WHAT YOU HAVE TO DO - Having read the data, transcribe all of it without deviation.
***** DATASET RECORDS
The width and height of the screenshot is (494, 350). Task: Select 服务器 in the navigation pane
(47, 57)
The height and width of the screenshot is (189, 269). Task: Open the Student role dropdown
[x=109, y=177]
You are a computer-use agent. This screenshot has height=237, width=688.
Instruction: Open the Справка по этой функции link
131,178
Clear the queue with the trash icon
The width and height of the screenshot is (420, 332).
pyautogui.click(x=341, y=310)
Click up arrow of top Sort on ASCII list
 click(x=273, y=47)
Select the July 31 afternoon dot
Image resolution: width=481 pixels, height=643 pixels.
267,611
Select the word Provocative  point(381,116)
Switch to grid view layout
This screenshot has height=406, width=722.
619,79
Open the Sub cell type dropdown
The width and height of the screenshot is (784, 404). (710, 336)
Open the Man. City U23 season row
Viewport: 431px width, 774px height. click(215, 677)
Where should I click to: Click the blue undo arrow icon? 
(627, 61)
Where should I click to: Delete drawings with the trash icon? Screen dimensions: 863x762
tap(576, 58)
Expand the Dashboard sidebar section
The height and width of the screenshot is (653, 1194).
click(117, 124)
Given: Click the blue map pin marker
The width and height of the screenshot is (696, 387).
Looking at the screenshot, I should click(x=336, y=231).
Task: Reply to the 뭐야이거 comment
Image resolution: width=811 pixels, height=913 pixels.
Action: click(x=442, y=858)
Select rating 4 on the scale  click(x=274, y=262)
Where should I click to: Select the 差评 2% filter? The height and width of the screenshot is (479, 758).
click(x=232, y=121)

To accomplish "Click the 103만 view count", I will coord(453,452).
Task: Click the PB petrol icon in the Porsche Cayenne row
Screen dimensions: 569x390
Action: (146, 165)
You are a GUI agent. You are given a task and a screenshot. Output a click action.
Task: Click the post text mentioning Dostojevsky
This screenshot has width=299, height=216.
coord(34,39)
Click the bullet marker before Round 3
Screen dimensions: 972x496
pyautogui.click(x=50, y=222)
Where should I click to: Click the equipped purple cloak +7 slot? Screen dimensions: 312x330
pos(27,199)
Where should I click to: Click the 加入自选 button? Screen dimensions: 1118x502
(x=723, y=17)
**********
EXERCISE OUTPUT -
The width and height of the screenshot is (494, 350). Task: Select 服务器 in the navigation pane
(47, 57)
The height and width of the screenshot is (189, 269). Task: Open the Student role dropdown
[x=109, y=177]
You are a computer-use agent. This screenshot has height=237, width=688.
Instruction: Open the Справка по этой функции link
131,178
Clear the queue with the trash icon
The width and height of the screenshot is (420, 332).
pyautogui.click(x=341, y=310)
Click up arrow of top Sort on ASCII list
 click(x=273, y=47)
Select the July 31 afternoon dot
Image resolution: width=481 pixels, height=643 pixels.
267,611
Select the word Provocative  point(381,116)
Switch to grid view layout
This screenshot has height=406, width=722.
619,79
Open the Sub cell type dropdown
The width and height of the screenshot is (784, 404). (710, 336)
Open the Man. City U23 season row
Viewport: 431px width, 774px height. click(215, 677)
Where should I click to: Click the blue undo arrow icon? 
(627, 61)
Where should I click to: Delete drawings with the trash icon? Screen dimensions: 863x762
tap(576, 58)
Expand the Dashboard sidebar section
The height and width of the screenshot is (653, 1194).
click(117, 124)
Given: Click the blue map pin marker
The width and height of the screenshot is (696, 387).
Looking at the screenshot, I should click(x=336, y=231).
Task: Reply to the 뭐야이거 comment
Image resolution: width=811 pixels, height=913 pixels.
Action: click(x=442, y=858)
Select rating 4 on the scale  click(x=274, y=262)
Where should I click to: Select the 差评 2% filter? The height and width of the screenshot is (479, 758).
click(x=232, y=121)

To accomplish "Click the 103만 view count", I will coord(453,452).
Task: Click the PB petrol icon in the Porsche Cayenne row
Screen dimensions: 569x390
Action: (146, 165)
You are a GUI agent. You are given a task and a screenshot. Output a click action.
Task: Click the post text mentioning Dostojevsky
This screenshot has width=299, height=216.
coord(34,39)
Click the bullet marker before Round 3
Screen dimensions: 972x496
pyautogui.click(x=50, y=222)
Where should I click to: Click the equipped purple cloak +7 slot? Screen dimensions: 312x330
pos(27,199)
Where should I click to: Click the 加入自选 button? Screen dimensions: 1118x502
(x=723, y=17)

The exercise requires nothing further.